Across South Asia, governments are wrestling with large youth populations eager for economic opportunity and global integration. At the same time, political institutions are under strain, with uneven democratic practices, contested elections, and declining public trust in governance. Many governments are also tightening controls on media, civil society, and opposition movements, often justified in the name of stability but at the cost of long-term legitimacy.
Domestic instability in South Asia rarely stays domestic. Youth protests in Nepal, political crackdowns and transitions in Bangladesh, simmering internal unrest in Pakistan, and rising religious tensions in India all contribute to a regional feedback loop that affects trade, migration, security, and diplomacy across borders.
These partners seek predictability, not perfection, from the United States. U.S. engagement should be guided by clear, consistent throughlines that reflect American interests and values:
The U.S. administration should prioritize and increase support for democratic reforms, resilient institutions, human rights, and religious freedoms in these key countries: Simply put, democracies make better, more sustainable partners. Countries thrive and evolve when they elect leaders responsive to citizens’ needs. Countries like Iran, Russia, and China stifle freedoms, oppress their citizens and make dangerous neighbors.
U.S. engagement should prioritize strengthening institutions that deliver accountability, rule of law, and basic services, rather than focusing only on personalities or election cycles. Durable institutions are what allow democratic systems to weather political shocks without sliding into instability or repression.
Respect for human rights and religious freedom remains a core measure of long-term stability, not a peripheral “nice to have.” Consistent, credible U.S. advocacy elevates this issue, counters polarization and highlights/signals that partnership with the United States carries expectations as well as benefits.
The United States should enhance economic engagement that benefits American workers without impoverishing partner countries: Trade and investment policies should expand both market access and supply chain resilience. Mutually beneficial growth is sustainable and weakens the appeal of coercive alternatives. The transparency and accountability of a democratic system reinforces these mutually beneficial and reliable open markets, protected by the rule of law, especially in contrast to the arbitrary power of a dictator or autocratic system.
China’s Belt and Road projects in Sri Lanka, Pakistan, Nepal, and the Maldives, for example, have yielded visible infrastructure, but the price tag is steep: deep debt exposure and vulnerability to political leverage and coercive pressure tied to those investments.
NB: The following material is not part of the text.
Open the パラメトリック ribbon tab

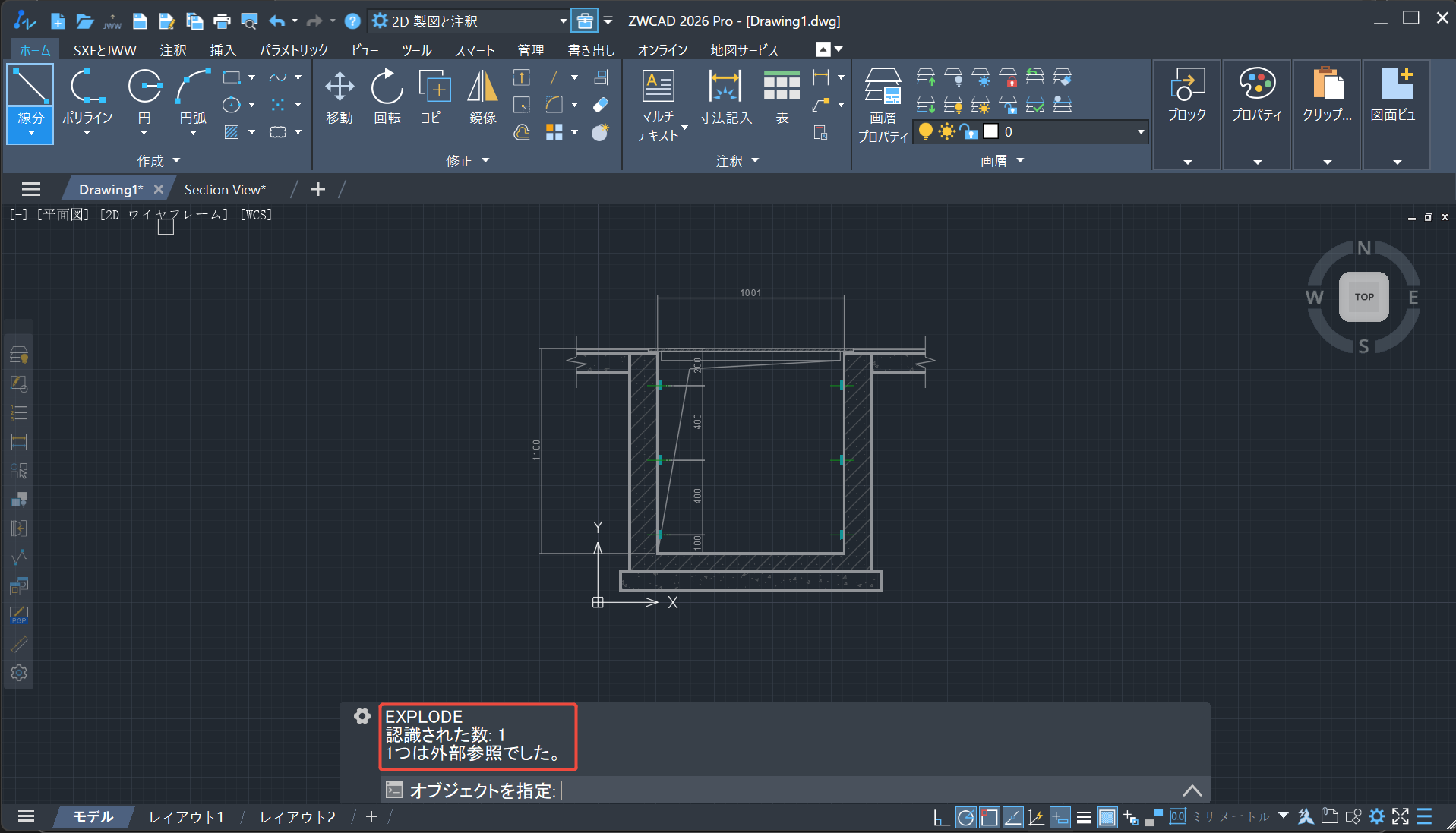(294, 50)
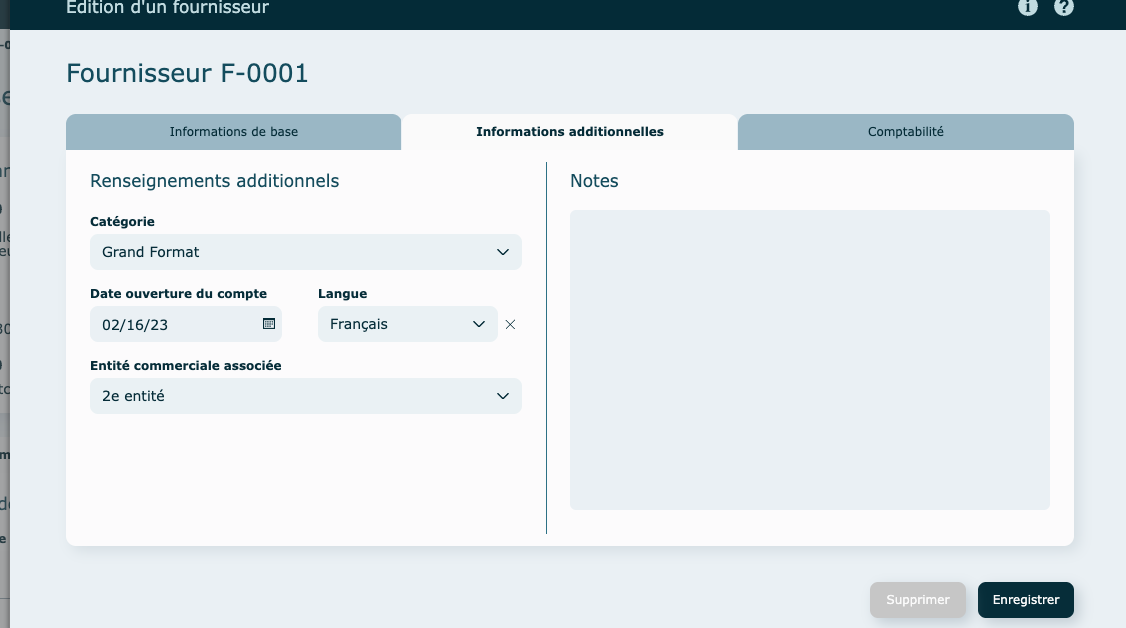Open the calendar picker icon
This screenshot has height=628, width=1126.
click(268, 323)
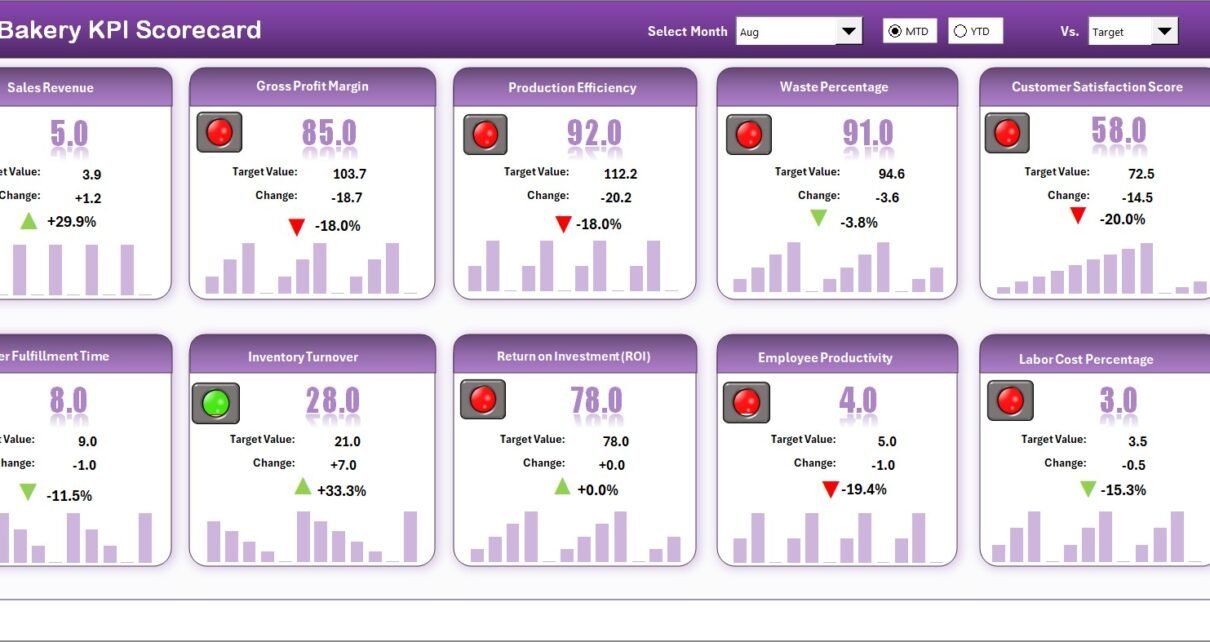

The United States should deepen partnerships that encourage these countries to invest in their own defense while bolstering U.S. national security: Security is effective when it is not a solo show; alliances act more than amplifiers: They provide exponential security. The United States should continue to invest in partner capacity and avoid forcing zero-sum choices. Partnerships grounded in shared interests and burden-sharing are more sustainable than transactional or crisis-driven arrangements.
The administration should prioritize engagement with the South Asian diaspora as a vital cultural, political, and economic bridge: The South Asian diaspora is a powerful connector, shaping trade, innovation, cultural exchange and public perceptions in both directions. Engaging these communities deepens people-to-people ties and anchors U.S. partnership with these critical countries.
South Asia is not waiting to be led, but the region is watching America closely. The United States can and should employ steadiness, credibility, and respect for these nations’ own domestic concerns and their citizens’ aspirations. Engagement that is predictable, principled, and informed will do more to anchor U.S. influence in South Asia than any single trade action or security initiative.